In one of the more baroque ironies of this curious phenomenon, Floyd Abrams, the greatest First Amendment litigator of our time, stutters (according to a former partner of his I know);  that's right, the nation's leading advocate for free speech can't speak freely himself--outside the courtroom.  Once he's before a judge, however, he becomes totally fluent, or at least as fluent as anyone can be when they're being grilled by somebody in a black robe.

John Updike:  Light starch on a hanger, please.

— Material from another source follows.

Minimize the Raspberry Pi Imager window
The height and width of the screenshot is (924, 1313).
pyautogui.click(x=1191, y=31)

As much as one may want to be sympathetic to a stuttering friend or acquaintance, at some point impatience and even exasperation can set in.  A friend of mine who lived in the same town on the North Shore of Boston as novelist John Updike, a lifelong stutterer, said that while he admired the man's writing, he hated to get stuck in line behind him at the dry cleaners.

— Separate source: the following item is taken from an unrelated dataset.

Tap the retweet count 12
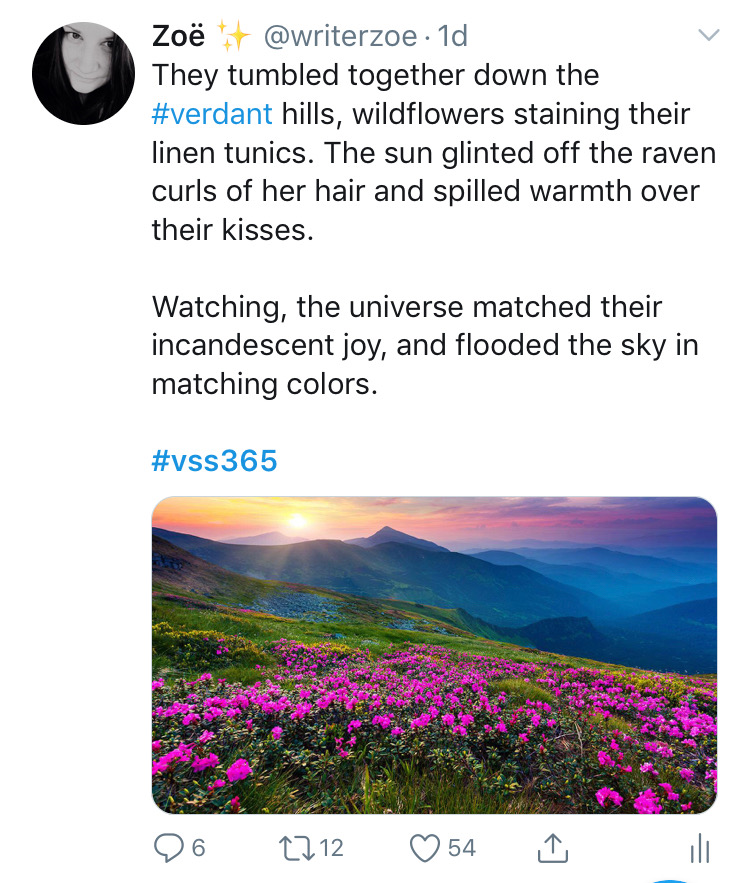Screen dimensions: 750x883 tap(332, 848)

I consider myself cured of stuttering since the age of 25 through a self-developed program of relaxation, yoga, self-hypnosis and general health maintenance.  At the end of a long week I can find myself regressing into abnormal levels of non-fluency, and have to remind myself that rest, relaxation and meditation are called for, but for the most part, the situations that caused me so much difficulty growing up--talking on the phone, speaking in public--are no longer occasions for angst. 

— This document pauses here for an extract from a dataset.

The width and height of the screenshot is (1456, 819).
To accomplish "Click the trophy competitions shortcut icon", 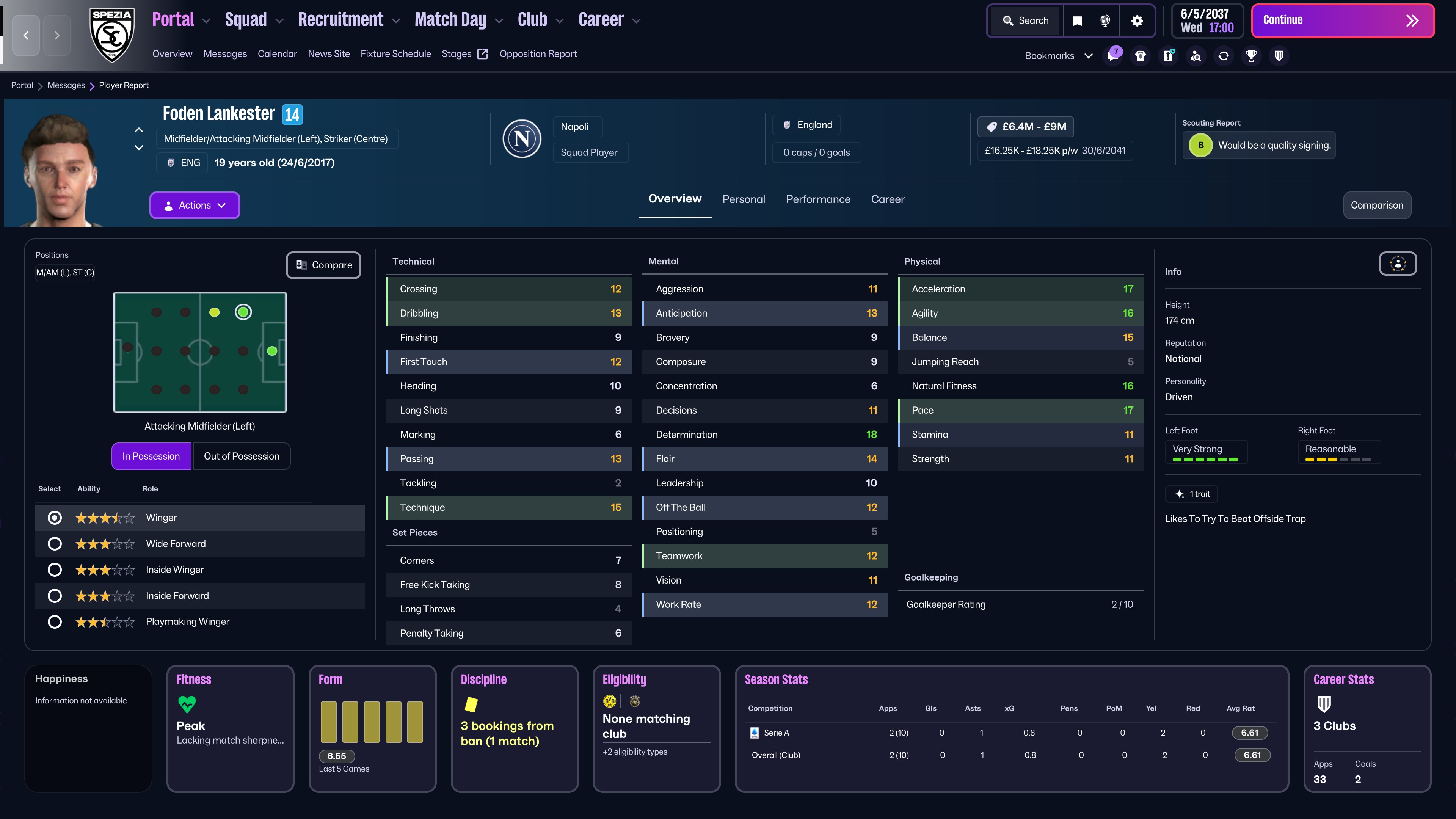I will 1251,55.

All former stutterers have our moments of anxiety, however.  Mine usually comes in a noisy and busy public place as I approach the counter after standing in line, thinking about my order and the words I'll have to say to place it.  A morning coffee purchase, for example, amid the cacophony of business chatter around me, facing the prospect of an indifferent, even hostile barista once I reach the cash register.

In these situations, I do a mental inventory of the crutches stutterers use, trying to find a way to get through what for most people in line is a non-event.  I can't use a substitute word--stutterers are known for their large vocabularies, an essential tool since you may block on a word and need a synonym--or I won't get what I want.  I can't sing my order to her without embarrassment, and I don't have my cats with me.  The only option left is for me to assume the voice of a character, so it isn't me who's speaking, it's Tony "The Icepick" Gravano, Mafia hit man.  My turn comes, I'm asked what I want, and I reply in a steely voice designed to strike fear in the heart of the young woman with the tattoos and the tongue stud.


"You gonna give me a freakin' grande, no-whip mocha," I say in a menacing voice, "or am I gonna have to blow you a new bodily orifice?"